There's quite a lot of contradiction in your posts, but this is understandable. Experience is the best teacher and I suspect that when you have some under your belt, you will have have a greater degree of self-awareness and be able to analyze yourself a bit better than currently. Also, by Alpha I do not necessarily mean a man who stomps all over everyone else and is the "king of the castle". It's a specific type of sexual attraction that some men either do or don't have; something that can be sniffed out on a subconscious level within seconds of meeting a person. If you do not possess this particular scent, girls will sense it and it may explain why they are very quick to move on from you. Just a thought. :)
 
....It's a specific type of sexual attraction that some men either do or don't have; something that can be sniffed out on a subconscious level within seconds of meeting a person. If you do not possess this particular scent, girls will sense it and it may explain why they are very quick to move on from you. Just a thought. :)
Could you please describe this scent attraction phenomenon? I'm intrigued and would like to know more. Animals like me. I'm the kind of guy that stray cats, dogs, squirrels, small children, and little old ladies seem to like. Romantically, certain women like me too, but I'm too awkward socially and mess up many chances I've had. Just as often, many women are repulsed by me.
 
Younger women generally want to have fun and get laid... like most guys. Work on just being fun. Use a nice cologne, dress nice, be friendly... being a musician is usually easier to get laid. Worried about a relationship later.
 
It seems like you are very focussed on yourself. So why is that a surprise that others are like that?

Not all females are like that.... but clearly you attract a certain type. That is often because of the way you are. If you'd like to attract different females, you can change that.

And age/maturity means a lot. If you're 15, you're going to be less mature than when you're 30. That's how it is.
 
It seems like you are very focussed on yourself. So why is that a surprise that others are like that?
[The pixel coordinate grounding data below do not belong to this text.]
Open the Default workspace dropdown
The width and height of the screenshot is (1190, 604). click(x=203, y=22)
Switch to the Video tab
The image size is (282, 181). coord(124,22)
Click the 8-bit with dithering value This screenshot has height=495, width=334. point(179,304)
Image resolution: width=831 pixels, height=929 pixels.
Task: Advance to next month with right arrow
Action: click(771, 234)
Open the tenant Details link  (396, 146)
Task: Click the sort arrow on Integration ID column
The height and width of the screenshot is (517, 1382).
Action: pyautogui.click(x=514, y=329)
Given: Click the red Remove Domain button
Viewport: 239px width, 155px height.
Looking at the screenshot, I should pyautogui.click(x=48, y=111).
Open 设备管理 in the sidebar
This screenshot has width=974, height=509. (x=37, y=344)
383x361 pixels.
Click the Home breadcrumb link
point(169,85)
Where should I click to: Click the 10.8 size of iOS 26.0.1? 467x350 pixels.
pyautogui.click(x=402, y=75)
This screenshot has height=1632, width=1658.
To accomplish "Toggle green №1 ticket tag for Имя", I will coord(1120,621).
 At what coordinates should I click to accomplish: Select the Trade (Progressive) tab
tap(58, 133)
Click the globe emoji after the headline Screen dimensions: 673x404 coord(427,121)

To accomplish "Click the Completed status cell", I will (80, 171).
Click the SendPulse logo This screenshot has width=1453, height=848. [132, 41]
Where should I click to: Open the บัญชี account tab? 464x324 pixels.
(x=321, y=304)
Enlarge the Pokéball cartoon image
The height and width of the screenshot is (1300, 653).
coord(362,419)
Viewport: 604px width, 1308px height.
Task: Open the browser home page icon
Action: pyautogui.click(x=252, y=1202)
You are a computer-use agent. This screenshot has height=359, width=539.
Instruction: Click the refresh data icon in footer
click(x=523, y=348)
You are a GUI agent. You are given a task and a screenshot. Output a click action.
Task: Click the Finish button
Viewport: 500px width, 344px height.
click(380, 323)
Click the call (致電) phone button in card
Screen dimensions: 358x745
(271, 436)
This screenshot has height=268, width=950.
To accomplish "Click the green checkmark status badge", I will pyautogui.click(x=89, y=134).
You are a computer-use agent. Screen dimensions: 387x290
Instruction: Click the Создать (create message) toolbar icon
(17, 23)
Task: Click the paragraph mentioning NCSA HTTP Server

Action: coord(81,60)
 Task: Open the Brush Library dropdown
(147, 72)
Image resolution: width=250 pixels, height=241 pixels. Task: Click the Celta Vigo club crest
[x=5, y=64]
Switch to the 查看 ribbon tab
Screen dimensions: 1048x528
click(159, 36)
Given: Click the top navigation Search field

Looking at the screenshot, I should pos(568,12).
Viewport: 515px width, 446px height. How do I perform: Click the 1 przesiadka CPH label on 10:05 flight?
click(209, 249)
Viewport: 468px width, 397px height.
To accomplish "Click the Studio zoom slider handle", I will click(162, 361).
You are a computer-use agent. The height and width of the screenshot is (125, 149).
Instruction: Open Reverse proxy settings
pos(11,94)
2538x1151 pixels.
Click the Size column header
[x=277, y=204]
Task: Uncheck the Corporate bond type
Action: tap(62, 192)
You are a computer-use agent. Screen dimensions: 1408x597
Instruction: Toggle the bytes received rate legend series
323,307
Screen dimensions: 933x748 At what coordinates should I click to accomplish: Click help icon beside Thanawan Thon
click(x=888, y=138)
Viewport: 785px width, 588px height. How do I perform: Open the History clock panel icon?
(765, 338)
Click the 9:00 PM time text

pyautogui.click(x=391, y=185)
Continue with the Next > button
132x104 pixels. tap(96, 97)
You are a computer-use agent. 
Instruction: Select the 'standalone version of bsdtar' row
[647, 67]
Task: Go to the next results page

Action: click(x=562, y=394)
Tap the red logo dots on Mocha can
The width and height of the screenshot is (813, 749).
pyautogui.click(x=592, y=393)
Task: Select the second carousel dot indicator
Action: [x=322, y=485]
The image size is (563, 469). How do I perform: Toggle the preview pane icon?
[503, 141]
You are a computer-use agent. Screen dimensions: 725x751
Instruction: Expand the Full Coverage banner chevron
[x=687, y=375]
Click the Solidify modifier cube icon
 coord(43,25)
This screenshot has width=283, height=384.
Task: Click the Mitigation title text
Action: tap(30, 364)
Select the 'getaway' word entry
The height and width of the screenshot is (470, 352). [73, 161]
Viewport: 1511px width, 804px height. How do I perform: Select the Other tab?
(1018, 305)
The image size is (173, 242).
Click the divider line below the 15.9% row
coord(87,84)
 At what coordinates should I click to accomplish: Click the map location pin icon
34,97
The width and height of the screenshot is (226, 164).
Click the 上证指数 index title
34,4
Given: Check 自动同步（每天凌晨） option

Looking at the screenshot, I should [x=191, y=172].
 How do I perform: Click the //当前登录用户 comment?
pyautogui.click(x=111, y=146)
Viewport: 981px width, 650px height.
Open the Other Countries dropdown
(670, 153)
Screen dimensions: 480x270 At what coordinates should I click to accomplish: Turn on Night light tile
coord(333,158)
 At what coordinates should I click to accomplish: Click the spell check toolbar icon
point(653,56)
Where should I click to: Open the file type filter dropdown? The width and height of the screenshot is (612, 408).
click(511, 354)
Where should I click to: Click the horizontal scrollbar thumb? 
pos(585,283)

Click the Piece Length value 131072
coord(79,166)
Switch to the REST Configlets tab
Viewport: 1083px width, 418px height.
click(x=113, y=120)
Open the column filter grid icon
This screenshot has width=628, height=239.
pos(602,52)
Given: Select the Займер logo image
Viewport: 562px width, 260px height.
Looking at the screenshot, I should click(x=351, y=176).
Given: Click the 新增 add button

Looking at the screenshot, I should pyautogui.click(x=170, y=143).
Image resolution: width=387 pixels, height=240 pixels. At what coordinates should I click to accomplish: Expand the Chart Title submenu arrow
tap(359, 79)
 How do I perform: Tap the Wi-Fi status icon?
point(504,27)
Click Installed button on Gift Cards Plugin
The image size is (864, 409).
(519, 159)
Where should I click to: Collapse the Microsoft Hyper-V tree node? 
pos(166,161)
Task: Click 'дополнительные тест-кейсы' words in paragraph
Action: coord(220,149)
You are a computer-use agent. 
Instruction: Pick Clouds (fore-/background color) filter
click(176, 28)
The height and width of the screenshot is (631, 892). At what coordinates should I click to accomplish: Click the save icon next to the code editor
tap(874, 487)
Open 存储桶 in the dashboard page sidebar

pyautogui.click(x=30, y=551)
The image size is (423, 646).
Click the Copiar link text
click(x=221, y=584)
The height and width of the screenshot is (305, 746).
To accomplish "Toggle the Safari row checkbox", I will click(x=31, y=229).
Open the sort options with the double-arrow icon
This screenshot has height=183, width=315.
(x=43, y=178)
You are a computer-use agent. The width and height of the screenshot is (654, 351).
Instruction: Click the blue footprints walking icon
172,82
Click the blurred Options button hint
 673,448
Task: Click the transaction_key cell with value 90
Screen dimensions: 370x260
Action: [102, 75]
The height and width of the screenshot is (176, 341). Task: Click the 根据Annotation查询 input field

Not all females are like that.... but clearly you attract a certain type. That is often because of the way you are. If you'd like to attract different females, you can change that.

And age/maturity means a lot. If you're 15, you're going to be less mature than when you're 30. That's how it is.

exactly.

modern people are very self absorbed and self obsessed and i think media and society has a lot to do with that. adverts brainwash you into being a consumer and the consumer is always a function of the want of an ego.

young people are definitely targeted by adverts massively and have less years of experience to be psychologically resilient to the messages and distorted norms they shove in your face

also people grow up as they get older. when you are older things get more chilled out IME

you attract people that are drawn to the vibe you put out. if you have low self esteem you will attract people who enjoy that for whatever reason (maybe someone who enjoys talking down to you) and vice versa with arrogance will attract those who find arrogance attractive.
 
I understand that completely. I am not as young minded as you guys might think. Also about the people saying im being focused on myself... I am always looking for a way to find self improvement. In all areas. If that's such a bad thing then just hang me now. I try to stay very neutral in my placement and I actually feel like that's what puts me in my position. I'm not arrogant enough for the girls who are into that and I'm confident enough to scare away the shy girls. I'm just kinda... There... I don't know. Everyone around me is always telling me how impressed they are with how mature/put together they think I am but mind you it is always older people who say that. In all I'm just very frustrated in how my generation acts.
 
yeah well at 30 i look at my generation and think WTF too all the time. its not generation even more just that most people are simple and dont really see a bigger picture beyond their immediate wants.